The Atlantis crew on Saturday inspected the craft's thermal protection system, the outer barrier that protects it from the searing heat upon re-entry into the earth's atmosphere, NASA said.
The shuttle crew "has begun its inspection of shuttle Atlantis' thermal protection system in preparation for Sunday's docking at the orbiting International Space Station, NASA said in a statement.
Crew members are using the shuttles robotic arm "and 50-foot (15-meter) long orbiter boom sensor system to get a close up look at the shuttles wing leading edges and nose cap."
Cameras on the end of the boom will take close-up pictures of the thermal protection system, made in part of a composite material known as reinforced carbon carbon (RCC).
"Imagery experts on the ground will comb through the data to make sure that the heat shield remains in good shape," according to the statement.

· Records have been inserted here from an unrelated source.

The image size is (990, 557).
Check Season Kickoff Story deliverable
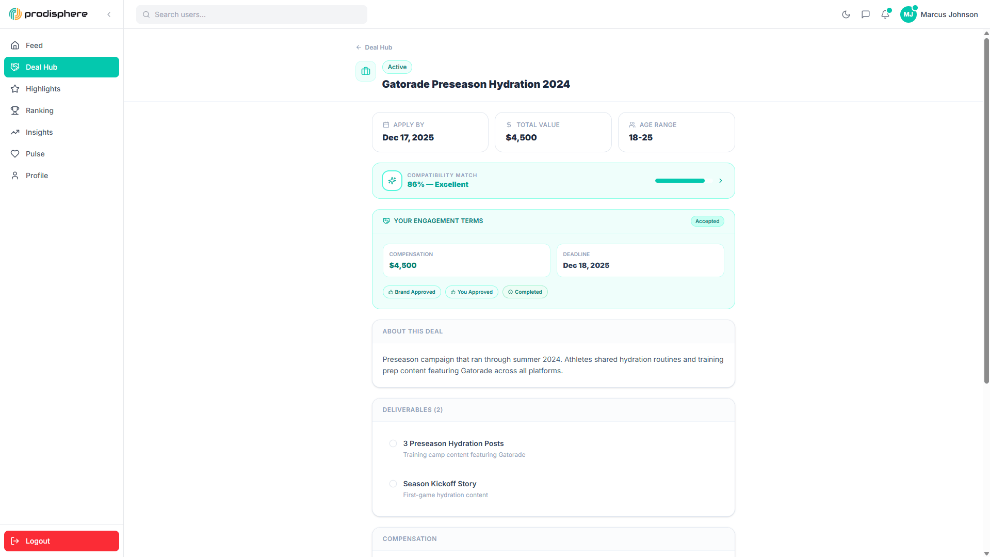pos(393,484)
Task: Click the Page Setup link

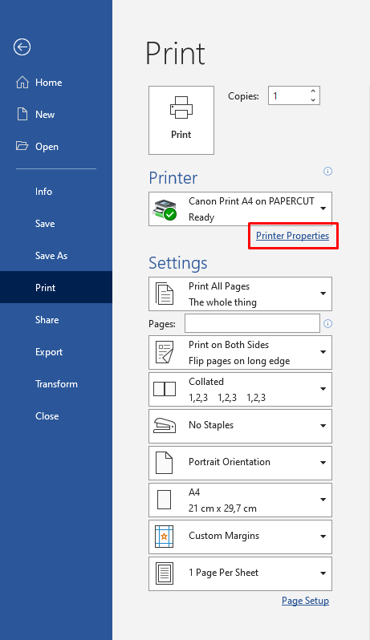Action: tap(305, 601)
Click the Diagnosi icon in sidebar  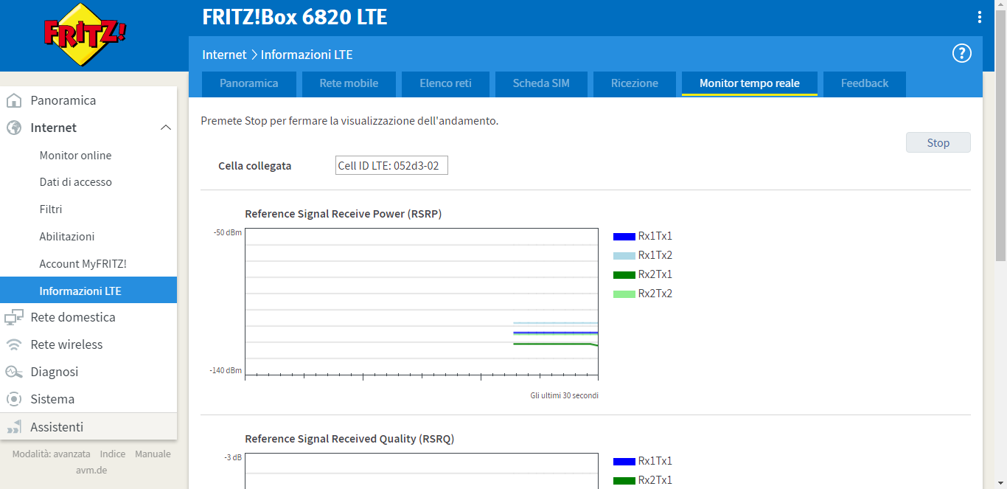pyautogui.click(x=14, y=372)
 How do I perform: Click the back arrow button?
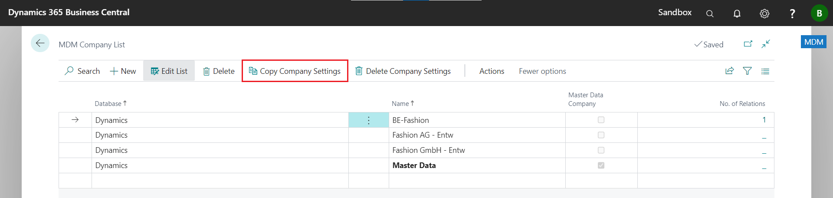40,43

A camera inspection of Atlantis' heat tiles "will be conducted during its approach to the International Space station on Sunday. Results will be reported in an upcoming Mission Management Team meeting."
The inspections "are standard operations to ascertain if there was any ascent damage to the vehicles heat shield tiles," NASA said.
In February 2003 the space shuttle Columbia was destroyed upon re-entry into the Earth's atmosphere, and a panel of experts concluded that a heat shield tile on the craft's wing was damaged at blast-off, fatally compromising the craft's re-entry protection.